Conforme pienso y le doy vueltas al asunto de aquella jornada junto a Montserrat… qué casualidad: la entrevista la hicimos en el piso alto, donde se encuentra la sección infantil. Al levantarme y pasear la mirada alrededor lo primero que destacó fue Cuentos macabros. Desde luego, EntreLibros es un rincón de la ciudad —del mundo— y podríamos decir que se encuentra en una esquina —como tal, marginal— sobre el mapa del conjunto de las librerías del sector. Pero no es ese el elemento clave.
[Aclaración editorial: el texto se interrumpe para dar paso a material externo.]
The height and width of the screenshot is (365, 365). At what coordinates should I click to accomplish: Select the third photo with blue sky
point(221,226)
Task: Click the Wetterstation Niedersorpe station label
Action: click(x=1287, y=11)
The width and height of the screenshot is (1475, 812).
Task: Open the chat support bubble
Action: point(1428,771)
El elemento clave es El corazón delator. Leyéndolo, y leyendo otros relatos reunidos en ese libro que solo he encontrado y comprado en esta librería en particular, he vuelto a observar, como a través de una rendija, al asesino raspando con las patas de su silla las tablas del piso, conversando con voz cada vez más estentórea temas baladíes, simulando normalidad ante los gendarmes que lo han interrogado y que ahora conversan con él como si no pasara nada. Mientras, oculta desesperadamente la culpa que le sube por las sienes y le empalidece el rostro. Ese pobre individuo atormentado escucha cada vez más arriba, cada vez más lacerante, el grave y acompasado latir de un reloj envuelto en algodones: el corazón palpitante y delator de su víctima. ¡Ay pecado!, ¡ay locura!, ¡ay horror!

La fatalidad recuperada de Edgar Allan Poe en este rincón de Los Palos Grandes. La peripecia vital de la catalana Montserrat Sarri de Bertolotta. Ese grave y acompasado latir.